ASSIGNMENT = When a line in the data below includes "width", count it; then give only the total.

RECORDS SHOWN =
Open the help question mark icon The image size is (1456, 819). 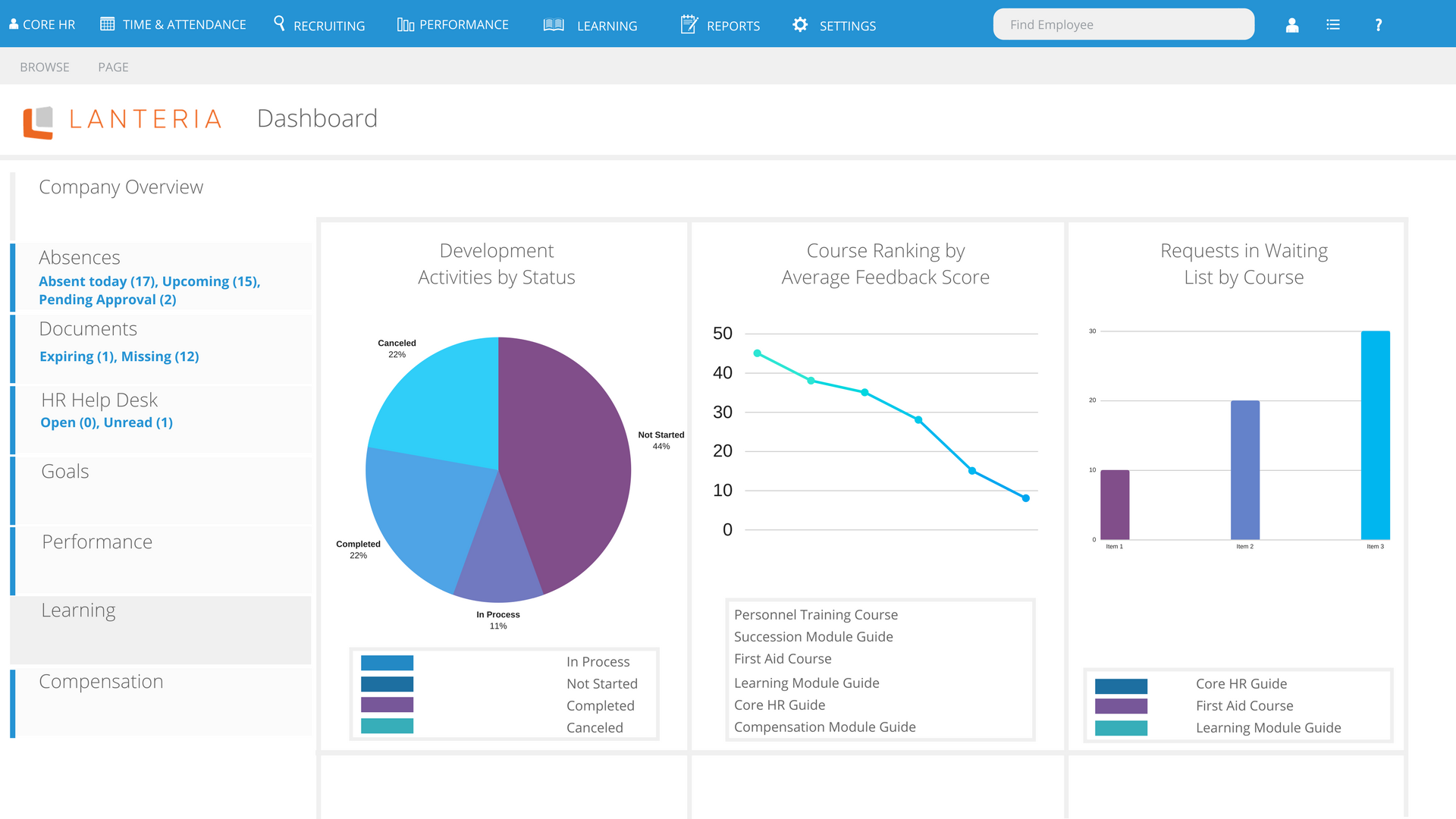(1379, 25)
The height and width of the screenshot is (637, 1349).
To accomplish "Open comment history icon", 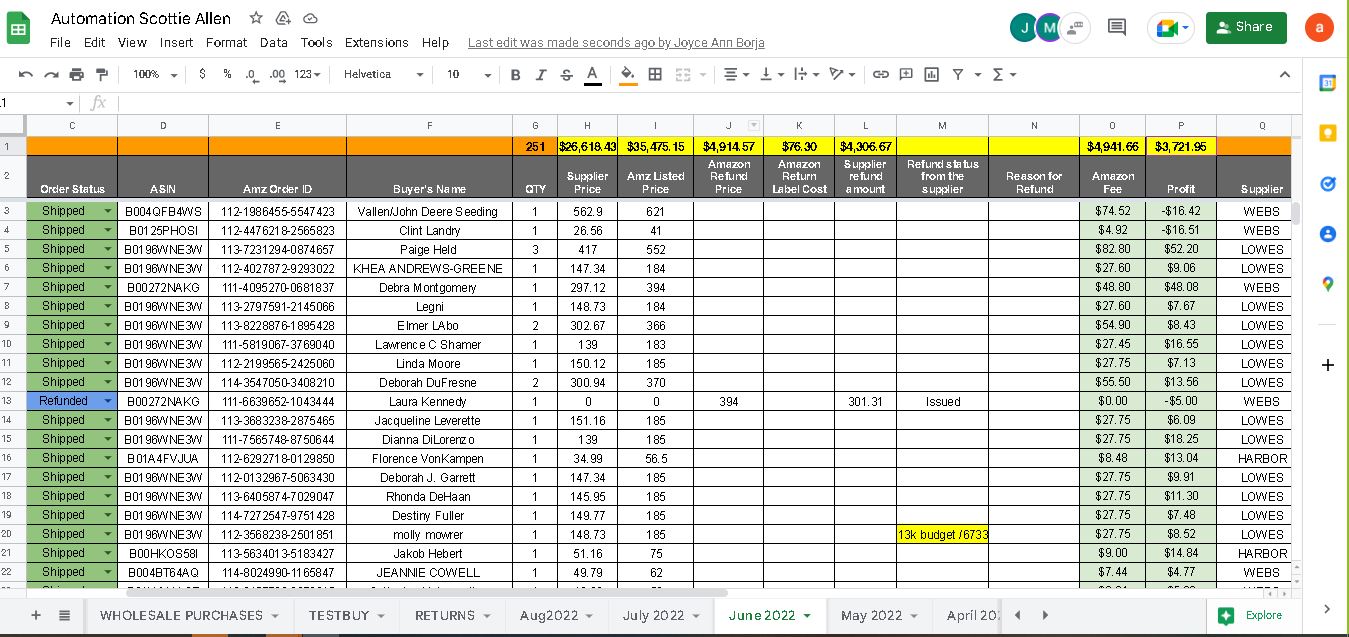I will (1117, 28).
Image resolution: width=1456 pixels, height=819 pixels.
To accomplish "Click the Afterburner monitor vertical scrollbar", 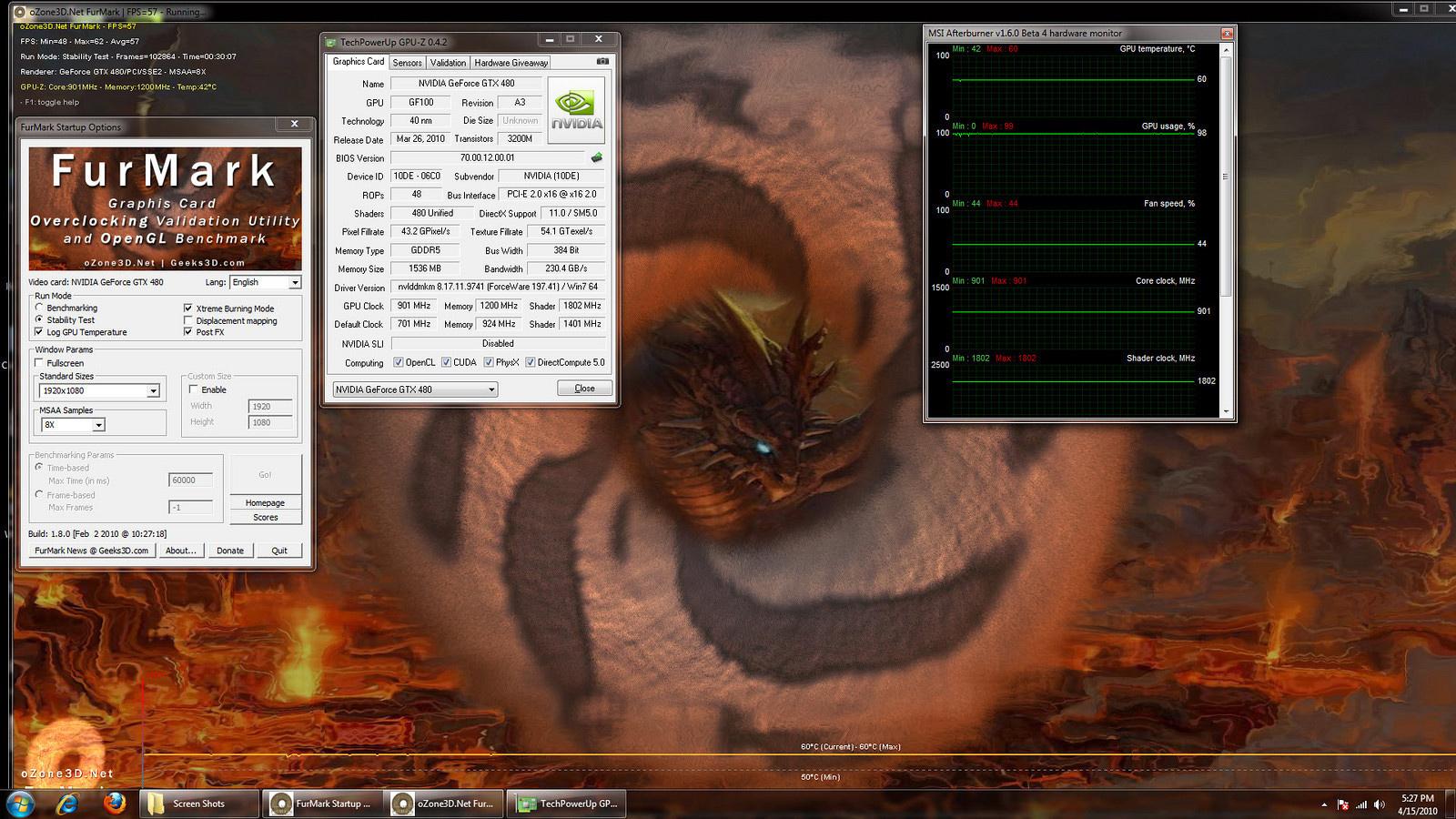I will click(1226, 173).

RESULT OF THIS TASK = 2